**Document extract**.
Merry Meet..
I missed yesterday's Rock-in' Tuesday post due to a family emergency. I can't talk about it with people in my mundane life so I will talk about it with you, dear readers.
The Baptist could be losing his job today. Through a series of mistakes that were completely not his fault, he could be unemployed by the end of the hour. Note: I place blame where blame is due. This project has been the bane of our existence for over a year now. And it has been a string of disasters... And it actually isn't his fault. But, he's the boss. So when something is messed up, he gets blamed. So now we will all pay for other's mistakes with our livelihood and insurance. I have two children under the age of 5. I also have a psychiatric condition that is well controlled with medication I can't afford without said insurance. I feel like we are paying for so many mistakes that are not in The Baptist's control.

**Work order 1**. Translate this sentence from the blog post into Spanish: "The Baptist could be losing his job today."
**Work order 2**. Rewrite everything in the blog post from "Merry Meet.." down to "you, dear readers.", substituting "household crisis" for "family emergency".
**Work order 3**.
Answer these questions from the blog post:
(a) Which post did the writer miss?
(b) For how long has the project been the bane of their existence?
(c) How many children under the age of 5 does the writer have?

**Extracted material**.
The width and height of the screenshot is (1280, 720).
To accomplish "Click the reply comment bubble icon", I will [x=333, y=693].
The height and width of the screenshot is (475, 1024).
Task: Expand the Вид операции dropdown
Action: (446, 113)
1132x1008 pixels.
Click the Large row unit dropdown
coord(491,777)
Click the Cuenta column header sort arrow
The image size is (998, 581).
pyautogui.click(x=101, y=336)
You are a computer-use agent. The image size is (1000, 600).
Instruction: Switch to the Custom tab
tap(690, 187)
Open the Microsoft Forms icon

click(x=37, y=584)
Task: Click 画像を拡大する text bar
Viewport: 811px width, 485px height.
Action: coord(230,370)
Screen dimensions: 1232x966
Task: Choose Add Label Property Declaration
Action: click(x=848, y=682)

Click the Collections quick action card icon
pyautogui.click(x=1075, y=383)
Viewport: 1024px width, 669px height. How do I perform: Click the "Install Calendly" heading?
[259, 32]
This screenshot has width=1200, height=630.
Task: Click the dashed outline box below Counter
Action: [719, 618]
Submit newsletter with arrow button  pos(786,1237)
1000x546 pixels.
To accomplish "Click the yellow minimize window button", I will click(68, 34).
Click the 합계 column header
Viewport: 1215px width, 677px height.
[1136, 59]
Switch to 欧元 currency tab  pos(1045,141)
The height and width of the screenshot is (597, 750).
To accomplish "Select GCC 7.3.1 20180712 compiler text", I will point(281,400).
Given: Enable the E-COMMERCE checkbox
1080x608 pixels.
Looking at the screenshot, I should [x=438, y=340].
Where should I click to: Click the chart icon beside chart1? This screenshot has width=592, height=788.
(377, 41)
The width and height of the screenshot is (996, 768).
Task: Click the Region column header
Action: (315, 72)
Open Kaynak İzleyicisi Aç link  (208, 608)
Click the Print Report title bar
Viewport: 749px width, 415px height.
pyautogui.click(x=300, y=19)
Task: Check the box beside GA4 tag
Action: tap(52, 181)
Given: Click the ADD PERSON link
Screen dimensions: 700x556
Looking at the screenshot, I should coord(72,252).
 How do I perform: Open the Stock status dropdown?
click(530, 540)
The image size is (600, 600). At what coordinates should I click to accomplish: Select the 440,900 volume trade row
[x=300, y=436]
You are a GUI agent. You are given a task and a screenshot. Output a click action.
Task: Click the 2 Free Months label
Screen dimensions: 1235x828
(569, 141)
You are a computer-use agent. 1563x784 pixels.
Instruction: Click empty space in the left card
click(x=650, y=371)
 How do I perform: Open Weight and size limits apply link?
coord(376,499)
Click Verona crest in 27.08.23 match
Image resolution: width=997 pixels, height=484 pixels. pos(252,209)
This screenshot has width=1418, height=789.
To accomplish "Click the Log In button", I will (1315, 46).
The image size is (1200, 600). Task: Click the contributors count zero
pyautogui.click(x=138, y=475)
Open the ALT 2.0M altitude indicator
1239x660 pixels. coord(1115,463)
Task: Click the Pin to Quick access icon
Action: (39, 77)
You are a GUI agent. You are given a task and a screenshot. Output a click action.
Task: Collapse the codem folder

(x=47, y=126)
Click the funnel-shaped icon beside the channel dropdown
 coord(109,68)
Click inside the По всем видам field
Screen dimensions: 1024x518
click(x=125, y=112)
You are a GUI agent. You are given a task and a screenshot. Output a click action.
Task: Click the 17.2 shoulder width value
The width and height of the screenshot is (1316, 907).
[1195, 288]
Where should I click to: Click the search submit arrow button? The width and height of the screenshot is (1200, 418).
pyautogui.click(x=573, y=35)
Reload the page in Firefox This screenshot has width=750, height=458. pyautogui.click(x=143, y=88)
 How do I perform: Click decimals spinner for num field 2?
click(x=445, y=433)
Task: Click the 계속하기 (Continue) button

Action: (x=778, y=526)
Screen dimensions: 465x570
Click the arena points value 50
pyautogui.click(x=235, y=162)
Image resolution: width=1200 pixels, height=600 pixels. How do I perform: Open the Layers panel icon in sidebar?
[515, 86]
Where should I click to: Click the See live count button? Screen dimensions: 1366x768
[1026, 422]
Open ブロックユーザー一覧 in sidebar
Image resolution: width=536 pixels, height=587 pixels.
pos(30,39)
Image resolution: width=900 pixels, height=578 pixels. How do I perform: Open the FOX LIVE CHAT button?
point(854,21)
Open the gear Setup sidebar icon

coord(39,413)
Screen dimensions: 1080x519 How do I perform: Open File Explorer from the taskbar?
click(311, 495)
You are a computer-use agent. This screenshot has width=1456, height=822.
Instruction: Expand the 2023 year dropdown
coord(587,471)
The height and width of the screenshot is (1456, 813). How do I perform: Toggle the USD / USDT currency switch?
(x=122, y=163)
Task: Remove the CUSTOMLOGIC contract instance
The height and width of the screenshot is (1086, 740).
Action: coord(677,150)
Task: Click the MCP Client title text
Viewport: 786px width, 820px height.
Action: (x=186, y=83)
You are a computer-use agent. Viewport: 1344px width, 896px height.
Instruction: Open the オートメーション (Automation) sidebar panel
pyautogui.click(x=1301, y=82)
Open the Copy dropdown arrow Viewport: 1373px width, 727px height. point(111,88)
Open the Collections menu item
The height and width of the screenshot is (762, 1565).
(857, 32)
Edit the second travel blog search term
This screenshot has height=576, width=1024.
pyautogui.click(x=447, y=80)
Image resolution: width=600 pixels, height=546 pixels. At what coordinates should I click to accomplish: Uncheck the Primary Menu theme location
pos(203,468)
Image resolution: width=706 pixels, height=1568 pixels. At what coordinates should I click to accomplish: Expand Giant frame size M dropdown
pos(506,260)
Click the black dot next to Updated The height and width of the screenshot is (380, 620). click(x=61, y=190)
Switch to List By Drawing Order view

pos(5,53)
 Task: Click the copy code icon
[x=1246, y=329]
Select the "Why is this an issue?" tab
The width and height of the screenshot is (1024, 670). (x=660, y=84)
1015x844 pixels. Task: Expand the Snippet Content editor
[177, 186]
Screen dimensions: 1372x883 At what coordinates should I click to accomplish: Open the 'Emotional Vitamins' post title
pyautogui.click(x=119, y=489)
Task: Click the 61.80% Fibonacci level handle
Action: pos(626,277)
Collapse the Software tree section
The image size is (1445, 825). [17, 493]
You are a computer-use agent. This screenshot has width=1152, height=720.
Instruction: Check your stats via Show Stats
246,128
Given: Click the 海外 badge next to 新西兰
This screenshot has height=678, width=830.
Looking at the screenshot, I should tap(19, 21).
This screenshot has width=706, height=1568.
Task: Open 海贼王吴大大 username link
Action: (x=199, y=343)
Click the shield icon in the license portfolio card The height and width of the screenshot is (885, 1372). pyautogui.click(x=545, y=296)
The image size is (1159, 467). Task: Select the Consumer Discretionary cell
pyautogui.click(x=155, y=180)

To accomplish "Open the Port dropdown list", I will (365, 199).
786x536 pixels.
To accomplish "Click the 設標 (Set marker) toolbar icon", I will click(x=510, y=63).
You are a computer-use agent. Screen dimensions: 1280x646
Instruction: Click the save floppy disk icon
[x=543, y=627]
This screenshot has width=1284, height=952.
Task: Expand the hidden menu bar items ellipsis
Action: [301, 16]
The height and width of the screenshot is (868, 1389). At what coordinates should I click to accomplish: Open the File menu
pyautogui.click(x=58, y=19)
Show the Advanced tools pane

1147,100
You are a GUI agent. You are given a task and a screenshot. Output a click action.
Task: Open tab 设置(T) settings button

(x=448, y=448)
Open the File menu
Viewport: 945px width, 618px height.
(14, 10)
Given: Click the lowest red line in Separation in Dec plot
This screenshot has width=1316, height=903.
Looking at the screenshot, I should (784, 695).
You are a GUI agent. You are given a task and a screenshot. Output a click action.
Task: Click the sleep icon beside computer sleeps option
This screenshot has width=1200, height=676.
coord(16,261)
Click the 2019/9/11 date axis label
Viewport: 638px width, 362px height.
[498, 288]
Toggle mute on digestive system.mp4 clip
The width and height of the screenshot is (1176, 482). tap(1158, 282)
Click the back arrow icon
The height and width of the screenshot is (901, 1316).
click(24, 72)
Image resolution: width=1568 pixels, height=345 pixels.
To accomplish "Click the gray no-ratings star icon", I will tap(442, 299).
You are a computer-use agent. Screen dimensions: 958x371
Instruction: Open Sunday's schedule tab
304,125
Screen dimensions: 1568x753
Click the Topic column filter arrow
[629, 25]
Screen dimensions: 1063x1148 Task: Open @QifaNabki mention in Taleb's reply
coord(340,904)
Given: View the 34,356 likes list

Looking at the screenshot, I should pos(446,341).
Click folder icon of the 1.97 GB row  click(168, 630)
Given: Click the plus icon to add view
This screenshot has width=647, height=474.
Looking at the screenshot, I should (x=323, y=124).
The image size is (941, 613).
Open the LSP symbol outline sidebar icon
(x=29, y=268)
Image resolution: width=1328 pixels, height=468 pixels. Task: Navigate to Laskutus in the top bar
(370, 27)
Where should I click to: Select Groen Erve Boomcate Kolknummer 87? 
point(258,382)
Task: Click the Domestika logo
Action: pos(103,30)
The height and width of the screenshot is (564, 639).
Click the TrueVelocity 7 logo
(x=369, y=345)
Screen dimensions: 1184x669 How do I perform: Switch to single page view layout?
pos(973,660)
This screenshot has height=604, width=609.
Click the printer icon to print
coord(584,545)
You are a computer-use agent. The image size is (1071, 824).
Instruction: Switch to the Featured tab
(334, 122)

**Task response 1**. El Bautista podría perder su trabajo hoy.

**Task response 2**.
Merry Meet..
I missed yesterday's Rock-in' Tuesday post due to a household crisis. I can't talk about it with people in my mundane life so I will talk about it with you, dear readers.

**Task response 3**.
(a) Yesterday's Rock-in' Tuesday post.
(b) For over a year.
(c) Two.